EXERCISE =>
List all lines of the data containing the word "agent".

GIVEN DATA =>
────────────────────────────────────────

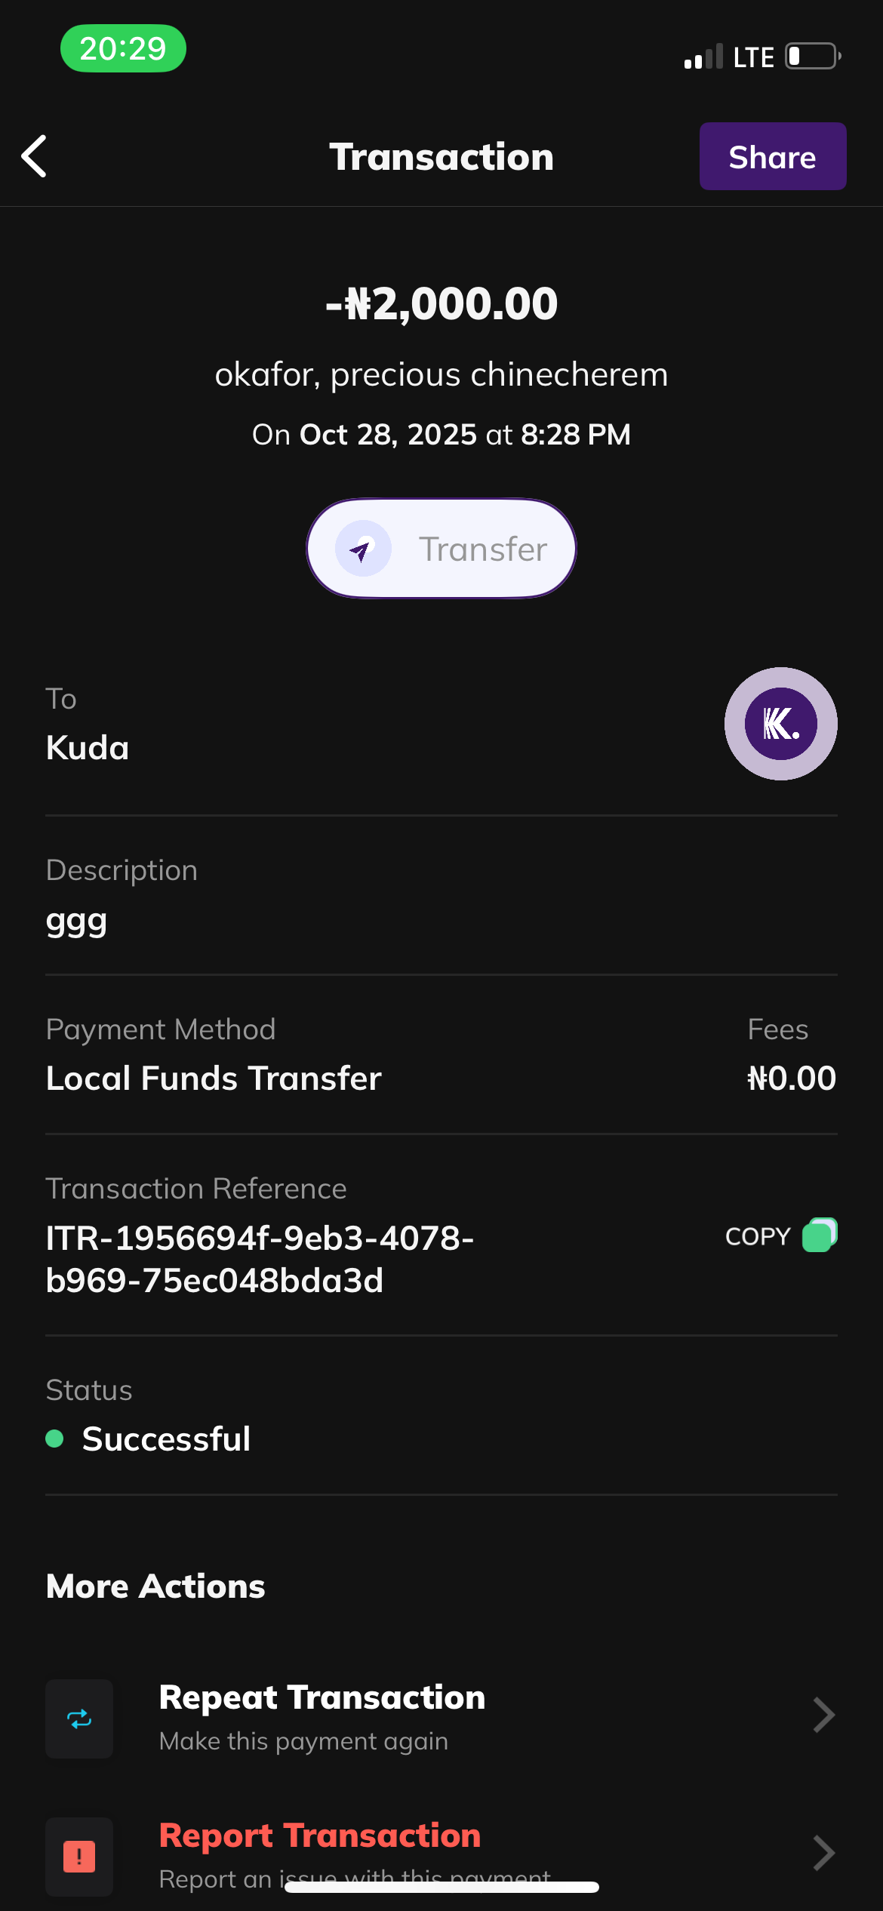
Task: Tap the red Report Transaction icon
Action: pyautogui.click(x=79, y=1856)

────────────────────────────────────────

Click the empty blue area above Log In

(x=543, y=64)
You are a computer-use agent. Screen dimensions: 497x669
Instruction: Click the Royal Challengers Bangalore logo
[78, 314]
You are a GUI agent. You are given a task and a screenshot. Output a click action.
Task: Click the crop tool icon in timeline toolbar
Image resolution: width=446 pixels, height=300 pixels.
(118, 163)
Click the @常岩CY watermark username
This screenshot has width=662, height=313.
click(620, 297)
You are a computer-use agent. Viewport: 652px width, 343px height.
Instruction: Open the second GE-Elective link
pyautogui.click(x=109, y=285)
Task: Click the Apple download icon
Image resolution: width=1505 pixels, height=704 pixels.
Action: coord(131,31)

────────────────────────────────────────

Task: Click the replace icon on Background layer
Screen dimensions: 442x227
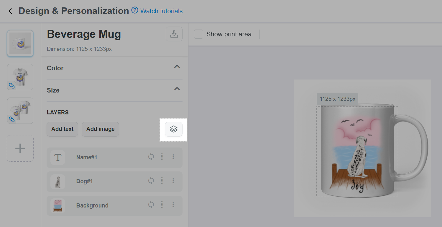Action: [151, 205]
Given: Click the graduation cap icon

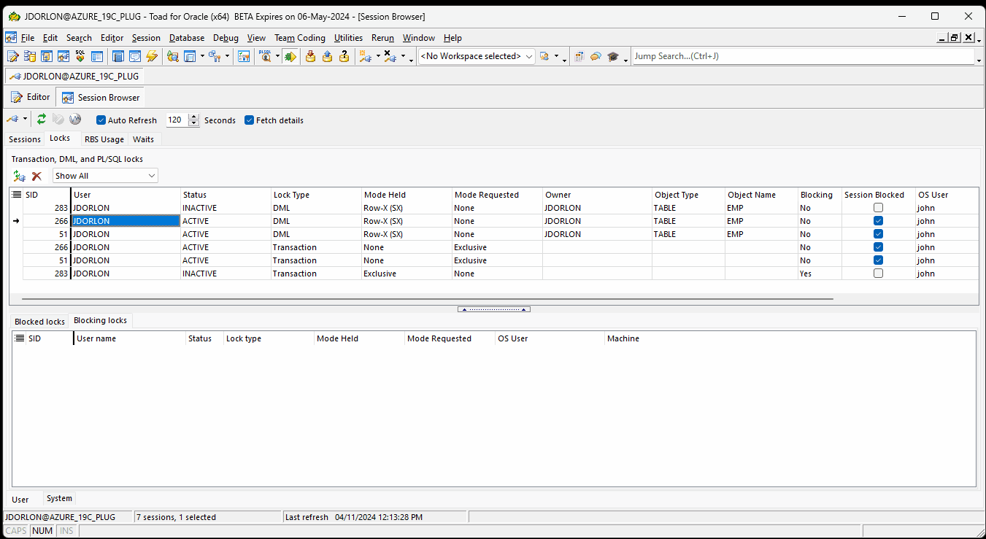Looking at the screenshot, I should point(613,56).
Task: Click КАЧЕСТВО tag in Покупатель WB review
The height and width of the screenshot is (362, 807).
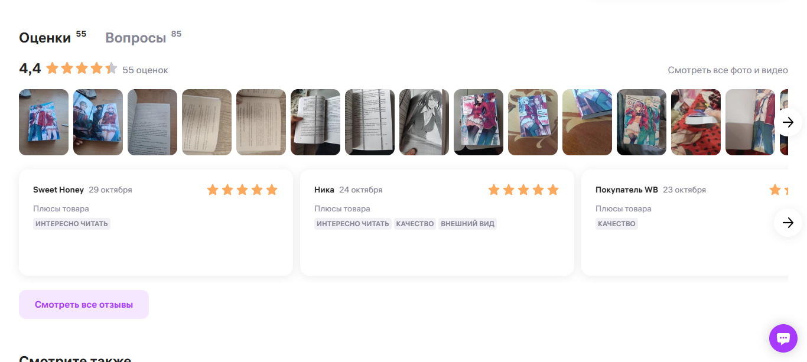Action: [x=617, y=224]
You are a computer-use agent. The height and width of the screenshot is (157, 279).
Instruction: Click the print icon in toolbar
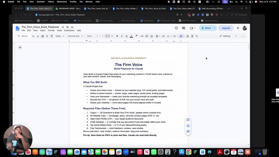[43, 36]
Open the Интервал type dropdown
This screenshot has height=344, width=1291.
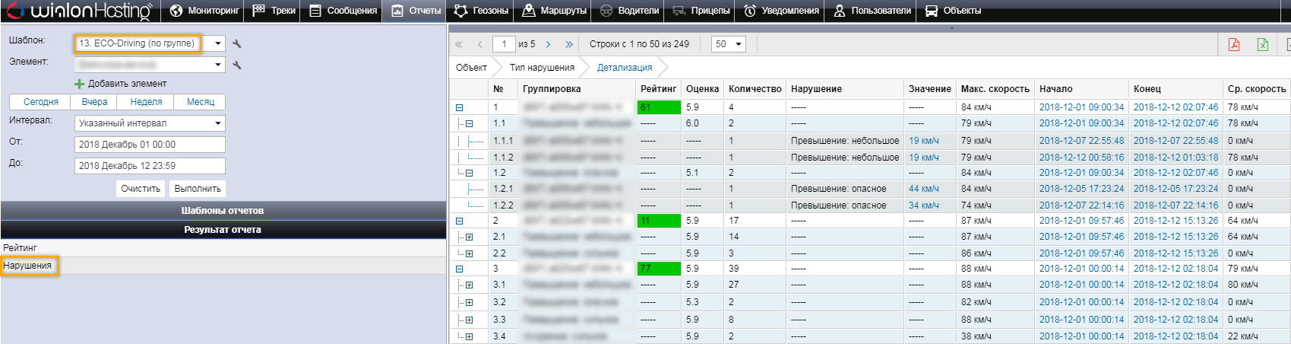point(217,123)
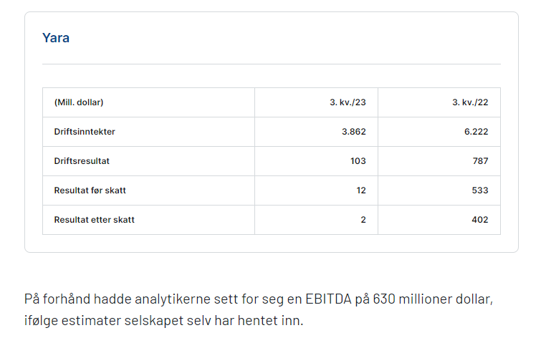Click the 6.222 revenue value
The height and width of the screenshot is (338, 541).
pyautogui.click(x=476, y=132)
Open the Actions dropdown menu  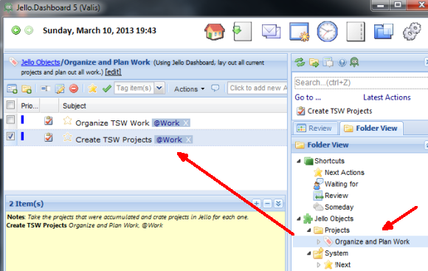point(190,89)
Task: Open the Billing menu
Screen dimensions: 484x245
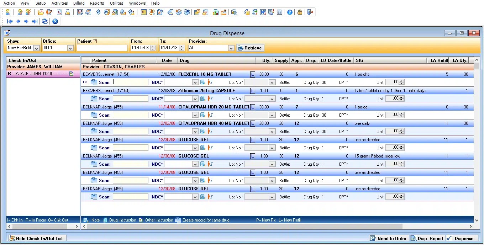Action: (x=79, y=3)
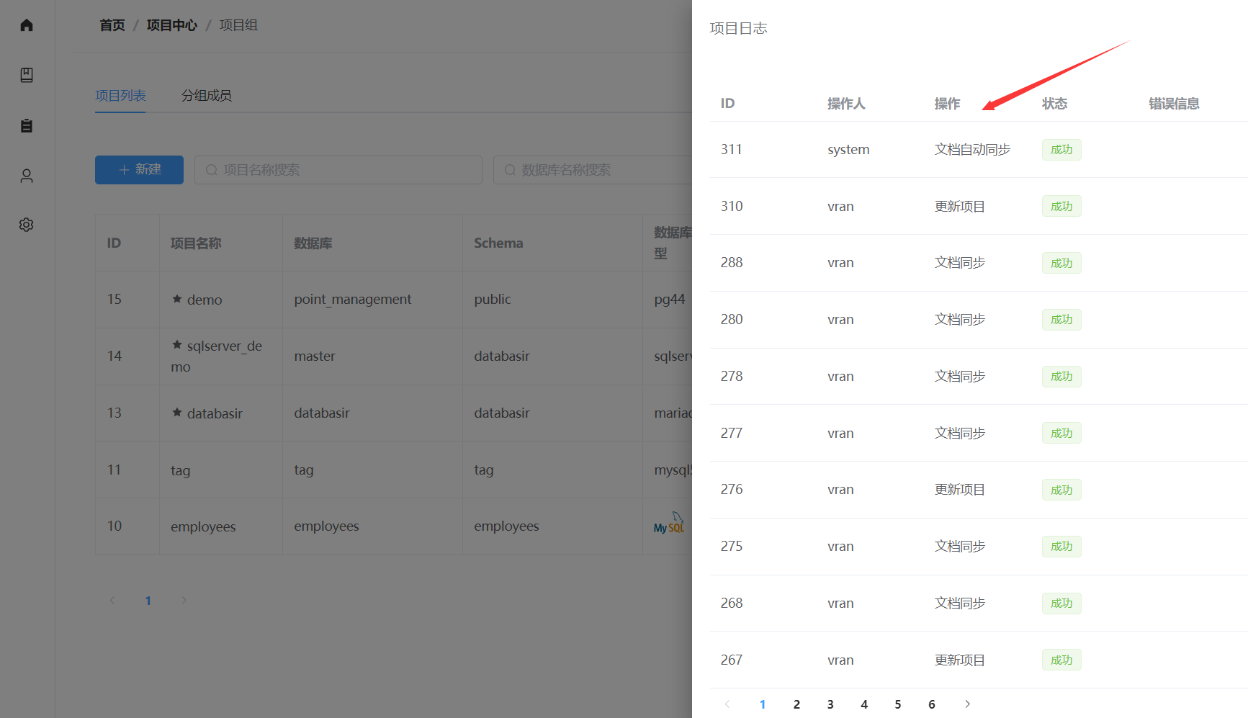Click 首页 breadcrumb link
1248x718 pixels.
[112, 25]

────────────────────────────────────────

SOLUTION FOR THIS TASK =>
You are a computer-use agent. Screen dimensions: 497x669
You are a GUI agent. You are given a task and a screenshot. Output a click action.
You are a computer-use agent. Viewport: 652px width, 343px height.
You are a computer-use agent. The height and width of the screenshot is (157, 279).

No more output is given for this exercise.